Pumpkin-spice lattes are back. A popular seasonal fall beverage, they are every basic white girl’s dream in a $4 cup of coffee.

However, the term “basic” has recently been implanted into the vocabulary among students on campus. It is loosely defined as a college-aged female, presumably white, who conform to mainstream or popular social influences. She is obsessed with drinking Starbucks coffee, wearing infinity scarves and UGG boots and enjoys taking selfies.

A basic white girl is superficial, catty and static. She conforms but frequently declares her uniqueness. Favorite phrases include, but aren’t limited to, “literally dying” and “can’t even.” Hashtag, no filter.

This socially based categorization of a person has become inherently problematic. It is a form of stereotyping, another way of trashing and belittling women for following a trend. It’s also just bizarre.

I am constantly running into BuzzFeed articles with generic titles such as “25 Things All Basic White Girls Do During the Fall,” listing random and entirely normal fall activities. It’s growing rather tiresome. The idea was humorous for a while. Now it’s just tasteless.

It is also creating a huge generalization about a very diverse group of young people, and it is certainly not the only one.

As fellow Indiana Daily Student columnist Lucas Burch noted last week, these Buzzfeed lists have been exhausted to no end.

Another recently popular categorization is even broader: 20-something-year-olds. According to various articles from BuzzFeed, EliteDaily and others, people in their twenties are perpetually confused, drink too much and don’t know how to date anymore.

We are being put into a box. It is a small box with no room to grow or air holes to breathe. It is who we are, and we cannot change this.

Another common term used to label our generation is “millennial,” or Generation Y. Though they do not necessarily hold negative connotations, they still attempt to define and generalize the traits and characteristics of an entire ?generation.

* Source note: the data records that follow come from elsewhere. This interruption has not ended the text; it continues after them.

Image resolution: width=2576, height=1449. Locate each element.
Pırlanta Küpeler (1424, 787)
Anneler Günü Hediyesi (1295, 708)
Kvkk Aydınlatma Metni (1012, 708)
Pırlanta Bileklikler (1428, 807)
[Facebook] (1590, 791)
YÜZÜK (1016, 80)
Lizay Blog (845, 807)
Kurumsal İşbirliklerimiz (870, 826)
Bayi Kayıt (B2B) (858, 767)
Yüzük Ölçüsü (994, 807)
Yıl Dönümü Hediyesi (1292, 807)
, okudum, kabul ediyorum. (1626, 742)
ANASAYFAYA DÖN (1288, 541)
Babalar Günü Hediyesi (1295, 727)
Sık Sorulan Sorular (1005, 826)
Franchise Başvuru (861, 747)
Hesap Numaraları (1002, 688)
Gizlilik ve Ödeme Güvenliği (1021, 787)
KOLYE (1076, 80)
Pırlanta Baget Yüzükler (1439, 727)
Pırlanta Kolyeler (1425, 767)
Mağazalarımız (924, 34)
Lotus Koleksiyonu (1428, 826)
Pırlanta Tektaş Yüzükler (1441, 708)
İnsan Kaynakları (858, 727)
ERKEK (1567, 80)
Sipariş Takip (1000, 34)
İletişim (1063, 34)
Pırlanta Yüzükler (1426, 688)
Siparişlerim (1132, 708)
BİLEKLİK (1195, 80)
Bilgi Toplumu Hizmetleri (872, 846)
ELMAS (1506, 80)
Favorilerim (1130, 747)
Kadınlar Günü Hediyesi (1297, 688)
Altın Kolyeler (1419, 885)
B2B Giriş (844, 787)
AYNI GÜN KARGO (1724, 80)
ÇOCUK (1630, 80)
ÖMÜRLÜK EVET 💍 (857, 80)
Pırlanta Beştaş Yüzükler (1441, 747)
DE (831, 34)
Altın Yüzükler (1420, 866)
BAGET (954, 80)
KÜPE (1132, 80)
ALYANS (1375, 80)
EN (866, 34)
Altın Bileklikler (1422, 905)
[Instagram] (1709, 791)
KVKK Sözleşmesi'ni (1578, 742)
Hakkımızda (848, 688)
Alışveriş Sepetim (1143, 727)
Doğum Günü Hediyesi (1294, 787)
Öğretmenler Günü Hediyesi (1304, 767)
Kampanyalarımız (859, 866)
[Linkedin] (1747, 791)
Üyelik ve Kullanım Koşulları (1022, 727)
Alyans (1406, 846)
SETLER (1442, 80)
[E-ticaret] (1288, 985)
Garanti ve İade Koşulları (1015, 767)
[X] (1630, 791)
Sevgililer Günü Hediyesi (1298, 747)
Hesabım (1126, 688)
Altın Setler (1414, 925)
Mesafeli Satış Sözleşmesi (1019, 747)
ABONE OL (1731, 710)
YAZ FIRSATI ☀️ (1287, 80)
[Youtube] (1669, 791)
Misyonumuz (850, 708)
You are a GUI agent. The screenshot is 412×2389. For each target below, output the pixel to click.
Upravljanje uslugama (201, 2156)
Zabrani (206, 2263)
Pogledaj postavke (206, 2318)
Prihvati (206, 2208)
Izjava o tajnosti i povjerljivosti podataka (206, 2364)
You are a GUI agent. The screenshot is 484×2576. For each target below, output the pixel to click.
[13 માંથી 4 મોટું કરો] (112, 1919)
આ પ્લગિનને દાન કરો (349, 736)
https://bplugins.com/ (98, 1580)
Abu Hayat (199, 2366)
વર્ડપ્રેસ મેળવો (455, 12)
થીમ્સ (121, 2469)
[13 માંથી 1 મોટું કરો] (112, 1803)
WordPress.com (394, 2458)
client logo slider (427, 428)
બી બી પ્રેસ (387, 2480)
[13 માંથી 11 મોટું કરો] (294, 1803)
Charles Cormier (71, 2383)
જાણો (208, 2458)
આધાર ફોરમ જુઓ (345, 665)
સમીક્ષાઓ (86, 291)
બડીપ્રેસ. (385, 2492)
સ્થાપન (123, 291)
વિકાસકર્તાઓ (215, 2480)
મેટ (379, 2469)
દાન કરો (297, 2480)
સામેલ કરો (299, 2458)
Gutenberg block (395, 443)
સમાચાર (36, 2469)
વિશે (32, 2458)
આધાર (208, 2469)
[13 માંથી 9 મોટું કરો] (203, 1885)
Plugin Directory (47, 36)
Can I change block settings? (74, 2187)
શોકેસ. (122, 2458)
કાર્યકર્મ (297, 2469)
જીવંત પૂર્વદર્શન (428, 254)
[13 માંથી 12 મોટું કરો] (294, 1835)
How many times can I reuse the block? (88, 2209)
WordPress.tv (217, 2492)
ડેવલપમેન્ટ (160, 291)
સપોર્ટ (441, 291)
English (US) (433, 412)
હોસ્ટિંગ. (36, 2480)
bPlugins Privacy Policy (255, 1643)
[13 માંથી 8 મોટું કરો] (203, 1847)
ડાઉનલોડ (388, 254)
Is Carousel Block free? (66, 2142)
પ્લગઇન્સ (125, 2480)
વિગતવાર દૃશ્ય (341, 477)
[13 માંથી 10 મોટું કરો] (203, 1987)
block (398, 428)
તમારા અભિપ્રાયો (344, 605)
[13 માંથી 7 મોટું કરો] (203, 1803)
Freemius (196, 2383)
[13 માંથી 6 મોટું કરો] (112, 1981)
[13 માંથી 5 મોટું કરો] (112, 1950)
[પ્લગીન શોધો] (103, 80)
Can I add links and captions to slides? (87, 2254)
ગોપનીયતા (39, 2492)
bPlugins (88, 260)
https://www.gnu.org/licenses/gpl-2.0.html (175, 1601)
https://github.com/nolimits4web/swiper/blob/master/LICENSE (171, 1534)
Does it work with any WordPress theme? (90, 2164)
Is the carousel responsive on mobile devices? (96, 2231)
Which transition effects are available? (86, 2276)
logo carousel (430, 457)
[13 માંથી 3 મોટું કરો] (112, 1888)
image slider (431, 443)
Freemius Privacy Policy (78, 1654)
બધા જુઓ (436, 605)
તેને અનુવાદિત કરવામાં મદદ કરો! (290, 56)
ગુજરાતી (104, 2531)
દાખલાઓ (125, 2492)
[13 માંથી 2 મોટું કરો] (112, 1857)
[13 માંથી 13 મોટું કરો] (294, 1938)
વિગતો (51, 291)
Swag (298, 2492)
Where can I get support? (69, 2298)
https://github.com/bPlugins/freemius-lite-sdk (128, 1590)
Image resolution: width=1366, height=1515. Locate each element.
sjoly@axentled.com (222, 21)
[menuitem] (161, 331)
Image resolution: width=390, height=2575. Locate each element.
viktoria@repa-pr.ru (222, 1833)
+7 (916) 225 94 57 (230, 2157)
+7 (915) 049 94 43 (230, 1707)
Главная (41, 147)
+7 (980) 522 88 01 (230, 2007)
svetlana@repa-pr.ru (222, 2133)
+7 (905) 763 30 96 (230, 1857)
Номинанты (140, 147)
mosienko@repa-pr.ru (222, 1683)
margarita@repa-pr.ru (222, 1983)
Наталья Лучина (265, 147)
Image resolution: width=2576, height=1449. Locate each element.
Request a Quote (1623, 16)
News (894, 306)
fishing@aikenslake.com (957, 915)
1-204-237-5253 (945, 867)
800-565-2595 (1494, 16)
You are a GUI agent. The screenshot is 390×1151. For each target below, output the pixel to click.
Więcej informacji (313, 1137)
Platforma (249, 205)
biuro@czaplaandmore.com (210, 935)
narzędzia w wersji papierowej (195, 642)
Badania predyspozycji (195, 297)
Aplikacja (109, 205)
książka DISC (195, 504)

True life: I like pumpkin spice lattes. However, that does not directly correlate with my opinion of “Pretty Little Liars” or the frequency with which I Instagram my dinner. My preferences vary and change, just like everyone else my age.

While I could confidently recite the entire “Mean Girls” script, that does not make me any less of an individual. Labeling others, especially young people whose lives are still impressionable, is dangerous. We are subconsciously generalizing about another person based on their coffee preference instead of their character or intellectual ability.

I reminisce a time when “basic” referred to pH balance, not a young woman’s apparent lack of personality. There is nothing wrong with following trends. We all do it, men and women. However, trashing and belittling women simply for this reason needs to stop.

Instead of mocking others, we should celebrate our similarities and our ?differences.

Keep sipping on those pumpkin spice lattes, ?ladies.